Still, these products are not far from our shelves. Some companies have cited late 2020 and 2021 as target years to enter the market. Few are in a hurry, however, and are content to wait for the market reaction to such products before they launch their own. Those in the industry call it “slaughter-free meat” and “cultivated meat” to demonstrate its similarity to what we know while highlighting that it can help make a more sustainable world through using less land and water.

For Dunsford, the farmer making cultivated meat a reality, he thinks of the bigger picture when it comes to this technology and sustainability.

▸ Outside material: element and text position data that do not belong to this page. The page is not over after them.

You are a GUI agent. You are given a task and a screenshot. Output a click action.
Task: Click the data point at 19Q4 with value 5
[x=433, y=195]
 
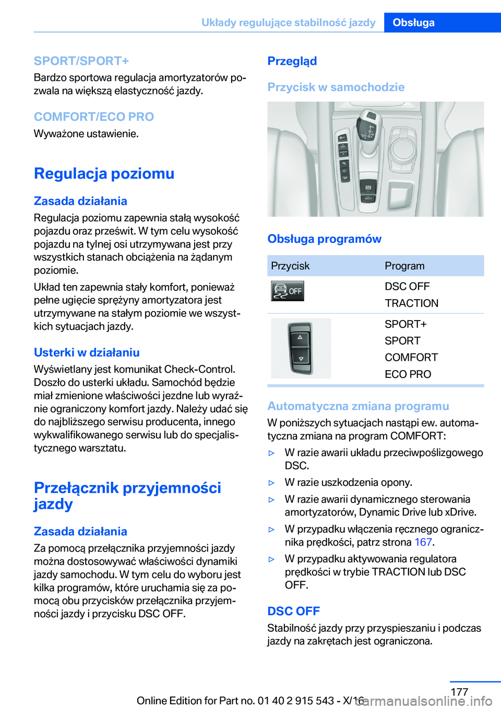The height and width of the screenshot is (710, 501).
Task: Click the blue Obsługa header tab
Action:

“It’s not just reducing meat. We have to be far more holistic in how we produce all of our food and we have to consider that shifting from meat to monocultures [cultured meat] has its own problems. It’s one thing we never really discuss in terms of the effect on soil and the effect on biodiversity that moving to pea and soya has. But there’s a long way to go before we get an answer. I think it’s positive but as-yet undefined.”